Industry colleagues sad to see couple call it a career

It’s likely you’ve seen or experienced Rex Berneking’s solid craftsmanship, from Wilder Auto Center’s show floors to concrete work at Dungeness Community Church, King’s Way and Independent Bible Church. Or, at Railroad Bridge Park, Lake Crescent and many, many other places.

After nearly 40 years, Rex, 69, and his wife Penny, 66, are winding down their business Berneking Concrete Homes.

“We’re ready, but we’re not retiring people,” Penny said.

As “workaholics,” Rex said they have “a hard time quitting things.”

The pair are stopping work in the concrete business while maintaining their Berneking Rentals in Sequim and Port Angeles and taking on a fixer-upper home.

The couple said they’ve employed more than 200 people in their tenure — including their five sons.

“We’re thankful to the community that supported us,” Rex said. “Honesty is our only policy. I give you the best quality I can because concrete is permanent. We want to get it right the first time.”

Penny said God has “blessed us over and over” and that the same day of the interview for this story, her calendar quoted Proverbs 22:1: “A good name is more desirable than great riches; to be esteemed is better than silver or gold.”

“We’ve been able to support a lot of families over time and given them a good wage,” Rex said.

Concrete

Berneking Concrete, now Berneking Concrete Homes, started with “a bucket of tools, a ratty pickup and a forgiving wife,” Rex said.

Their oldest son Daniel was 3 then, and Penny was unknowingly pregnant when they started the new venture. A housing slump was in play, too, Rex said.
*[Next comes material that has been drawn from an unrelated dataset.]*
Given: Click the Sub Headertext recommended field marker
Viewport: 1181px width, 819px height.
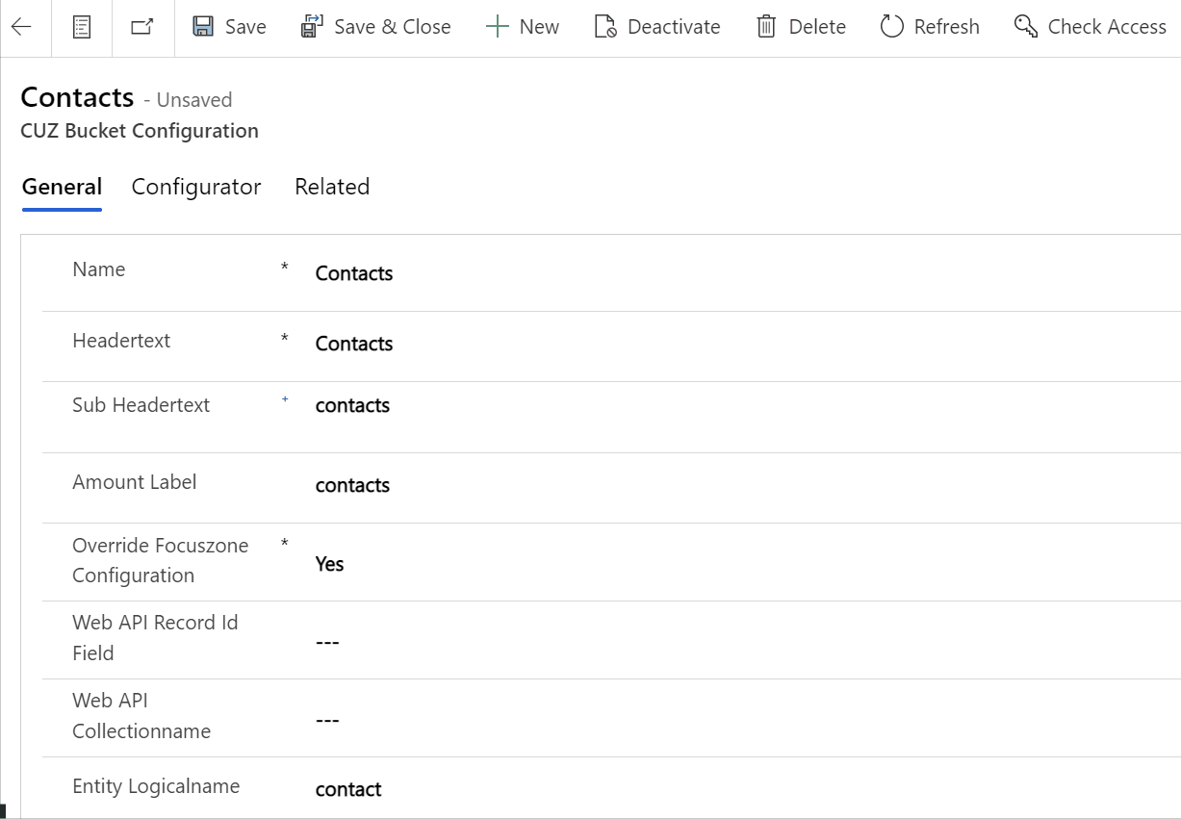Looking at the screenshot, I should [285, 399].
But he said he beat the bushes, reaching out all over for work.

“If I saw a house being built, I went up and asked if they needed a project done,” he said.

One of his first projects was a retaining wall at Lake Sutherland, a job that led to growing relationships with multiple contractors and projects for businesses and residents like sidewalks, driveways and more.

Scott Schwagler, owner of J&J Construction, said their working relationship started near Berneking Concrete’s beginnings.

“He’s a great man with a great family,” he said. “We’re definitely going to miss them.”

For the projects they partnered, Schwagler said Berneking and his small team were “awesome, top notch.”

Schwagler said Berneking is “someone who thinks about a project as a whole, not just what he was doing but what other trades were doing too.

“He is a good team member. We’re going to miss having him around. Wish him and penny the best and many great years of retirement.”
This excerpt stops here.